- **Task description**
Retype the lines of the material below word for word, starting at the line that contains "Describe the element" and ending at the line that contains "edit-icon is located", with both of those lines included. Leave the pictures out of your answer.

═══ The input ═══

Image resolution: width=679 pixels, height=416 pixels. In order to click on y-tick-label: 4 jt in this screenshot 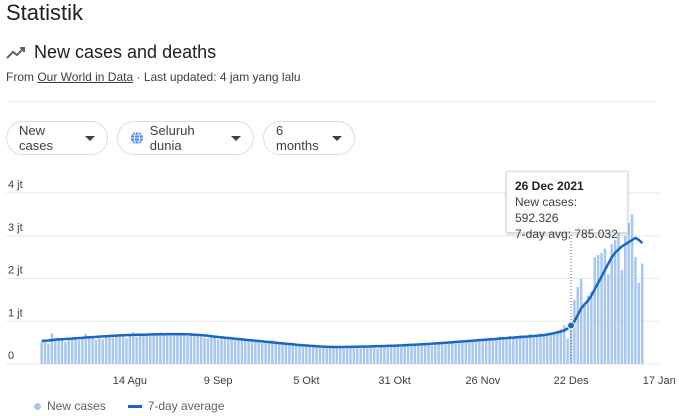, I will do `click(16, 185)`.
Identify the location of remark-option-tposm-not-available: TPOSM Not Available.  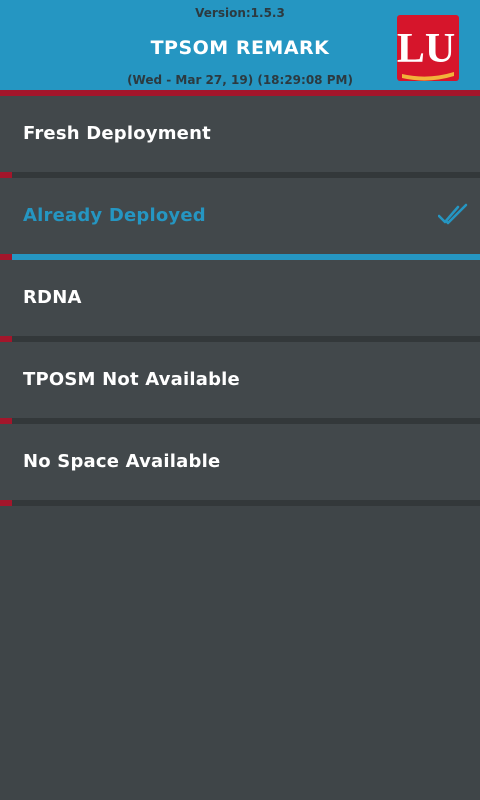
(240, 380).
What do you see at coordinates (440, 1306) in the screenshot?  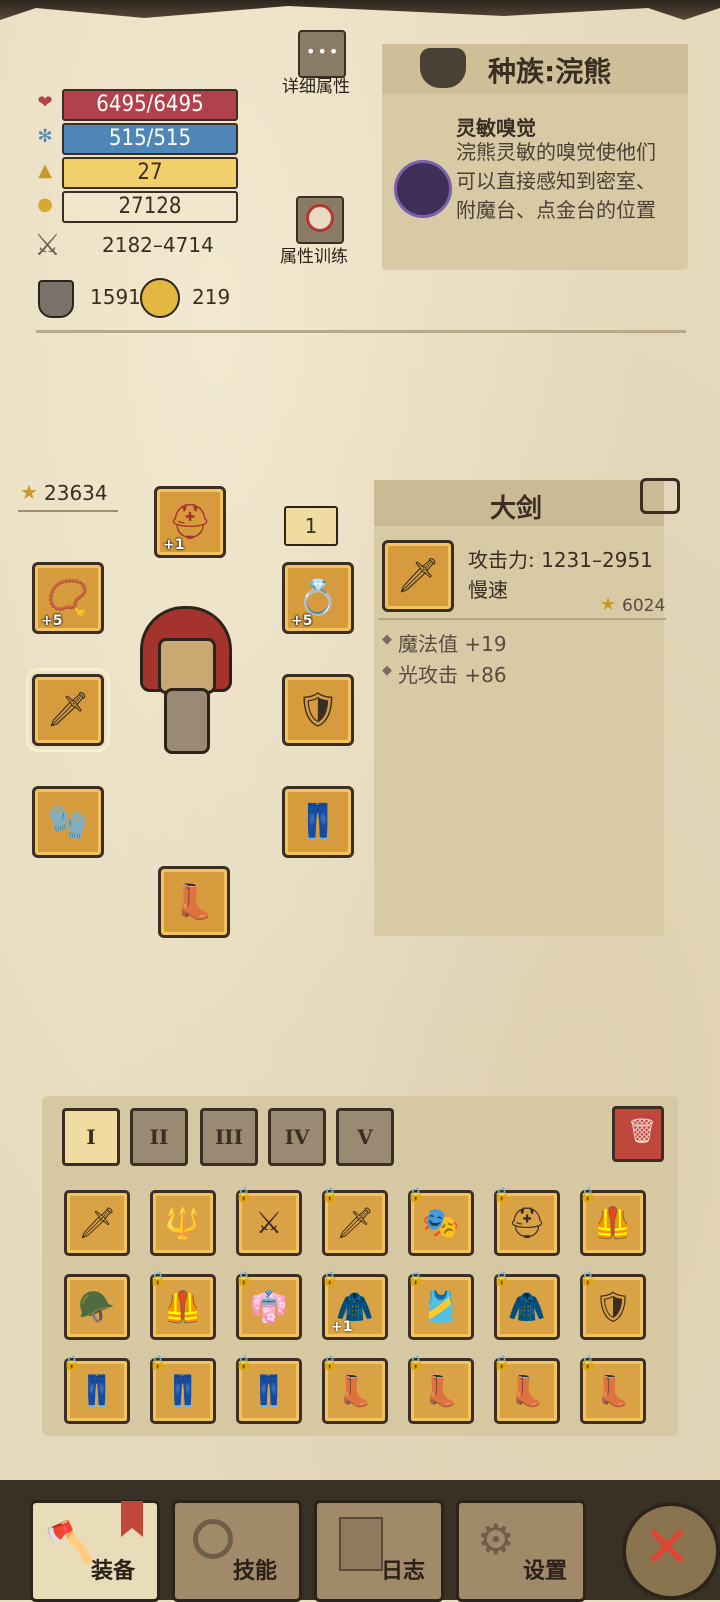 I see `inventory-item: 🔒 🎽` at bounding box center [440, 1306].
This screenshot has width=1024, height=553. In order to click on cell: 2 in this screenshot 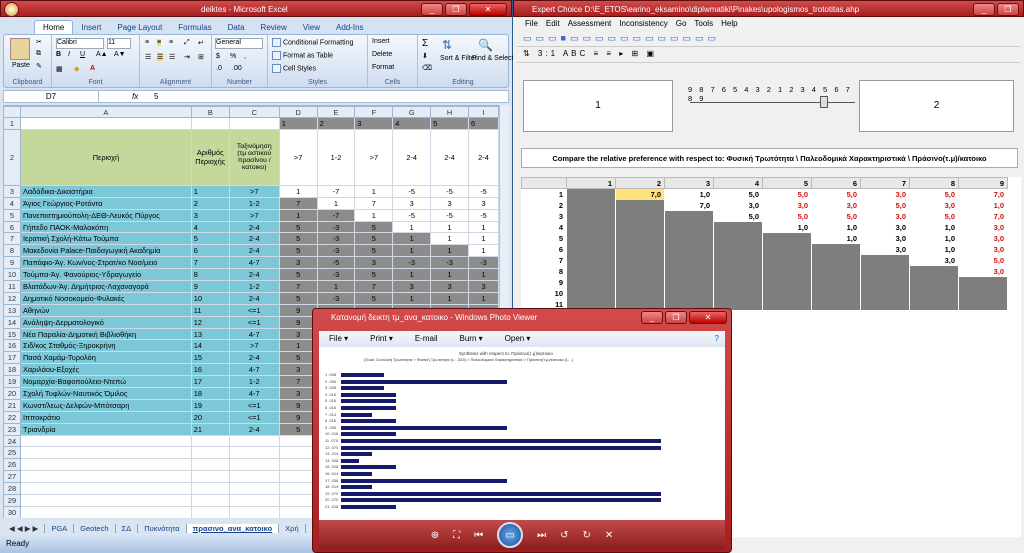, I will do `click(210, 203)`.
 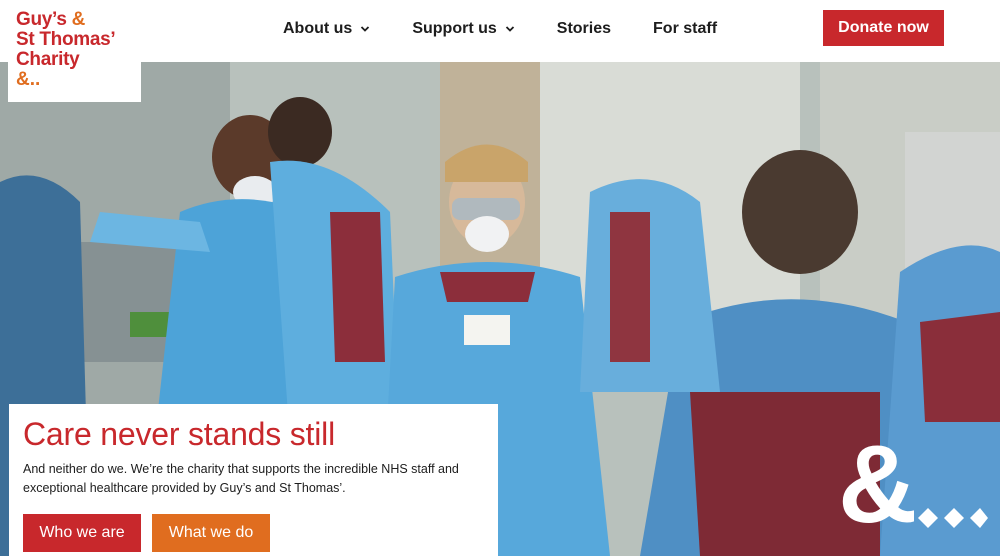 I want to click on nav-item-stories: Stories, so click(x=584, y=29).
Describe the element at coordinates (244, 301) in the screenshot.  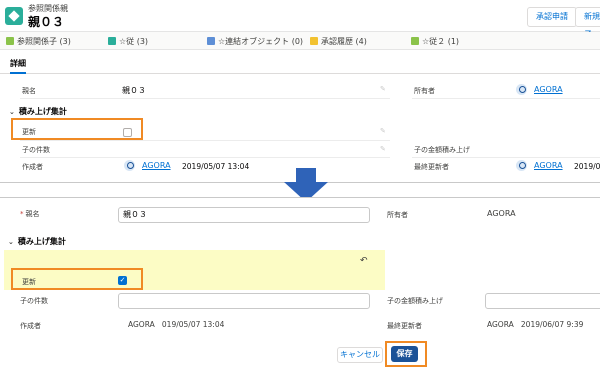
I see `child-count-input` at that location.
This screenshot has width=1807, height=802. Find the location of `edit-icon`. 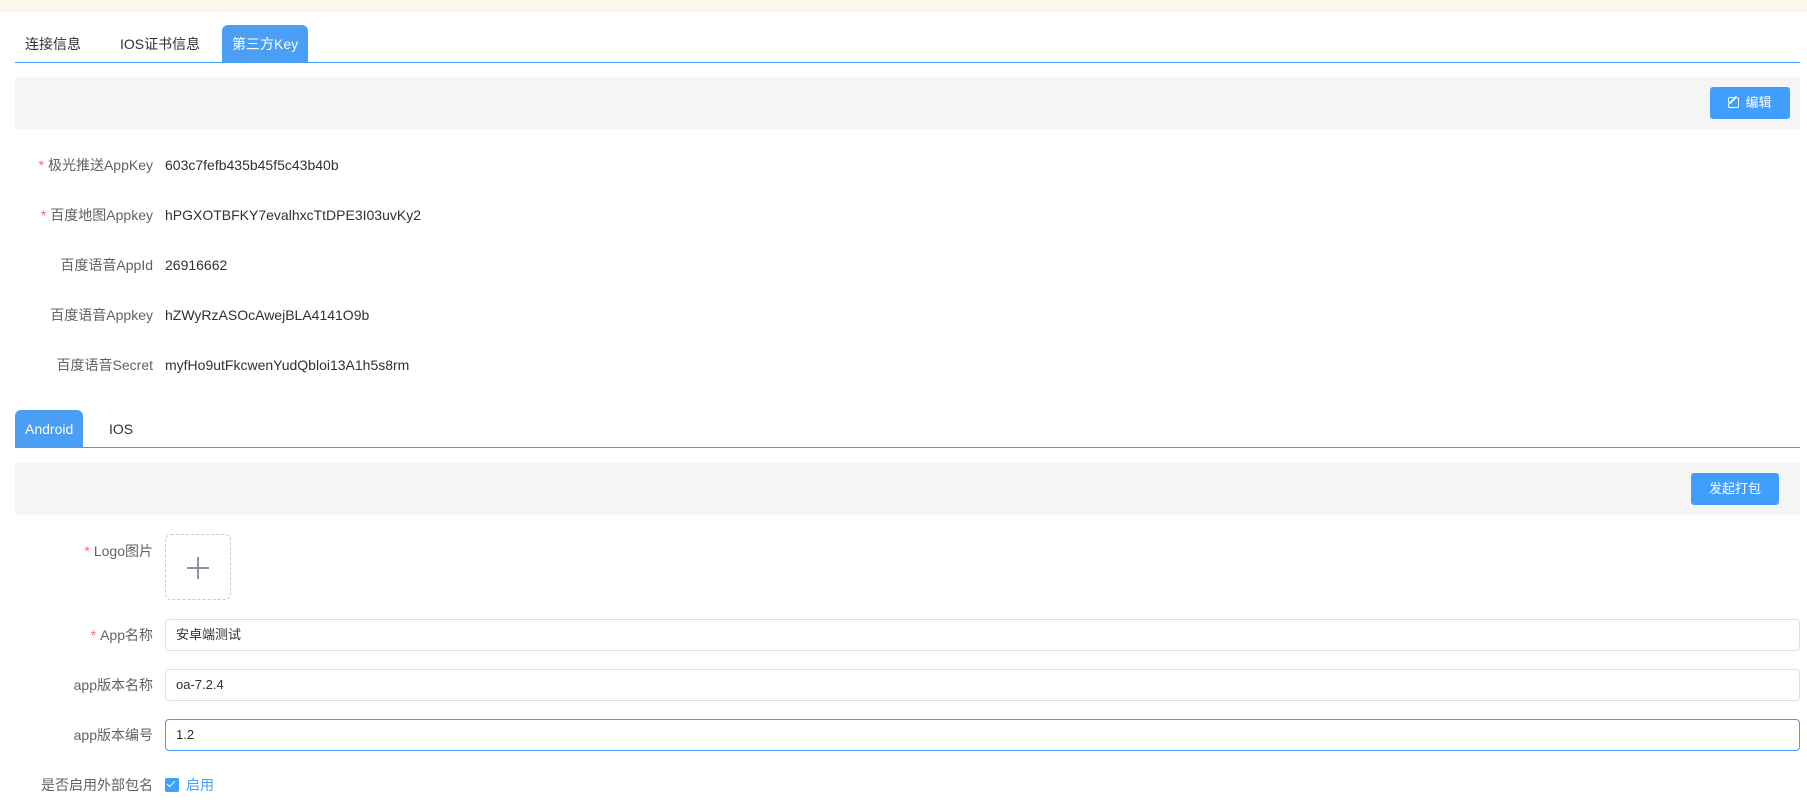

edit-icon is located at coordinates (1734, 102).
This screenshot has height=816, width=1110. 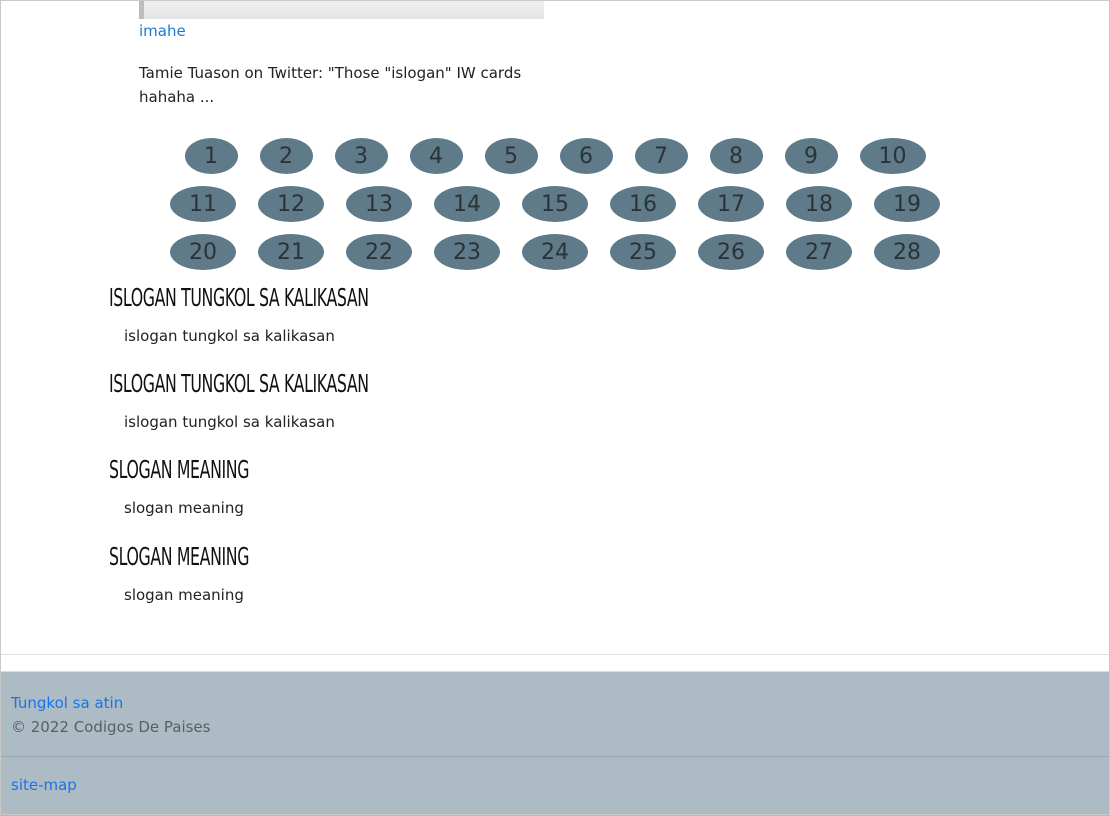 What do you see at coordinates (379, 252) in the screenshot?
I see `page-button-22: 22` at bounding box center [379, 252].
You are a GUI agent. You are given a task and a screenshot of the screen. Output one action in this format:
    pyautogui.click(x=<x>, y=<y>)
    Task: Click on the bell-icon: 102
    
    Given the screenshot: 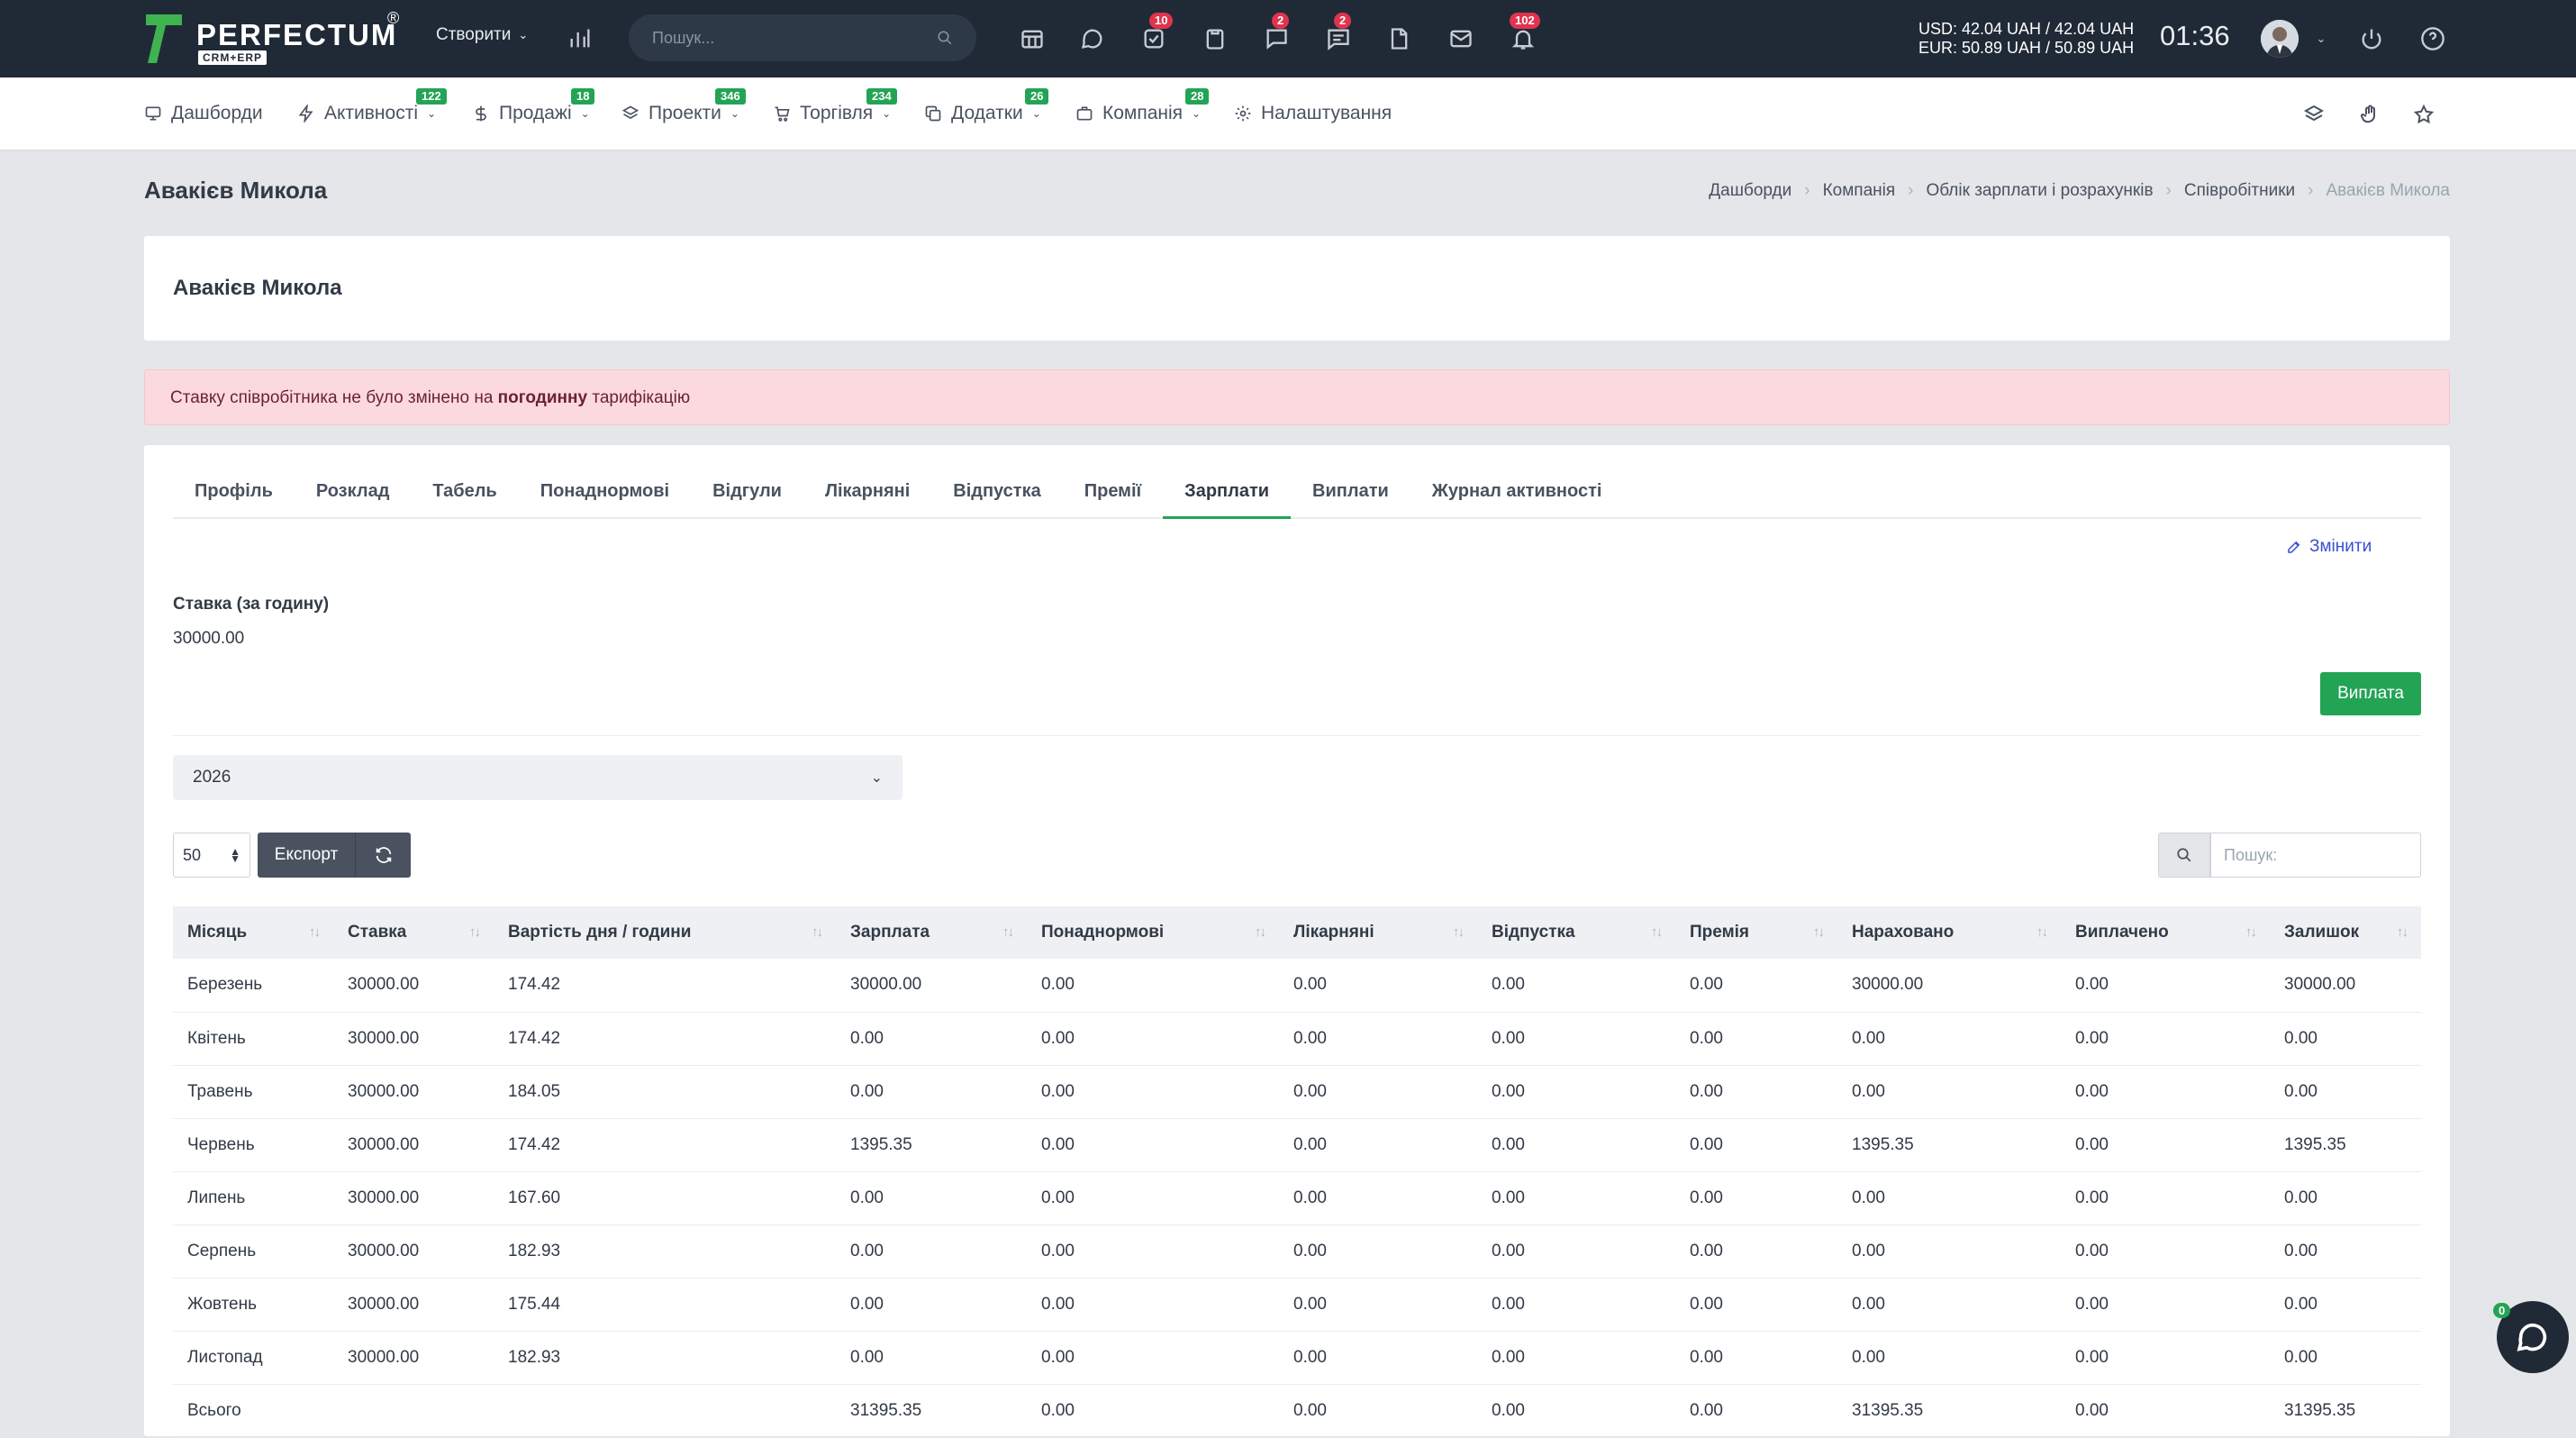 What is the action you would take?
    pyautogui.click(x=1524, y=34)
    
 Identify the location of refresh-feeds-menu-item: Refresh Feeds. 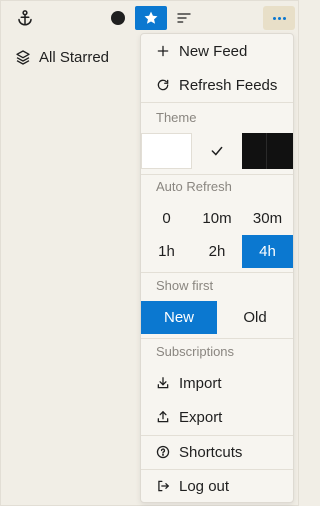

═══

- **Response**
Describe the element at coordinates (244, 301) in the screenshot.  
I see `child-count-input` at that location.
This screenshot has width=1807, height=802. Find the location of `edit-icon`. 

edit-icon is located at coordinates (1734, 102).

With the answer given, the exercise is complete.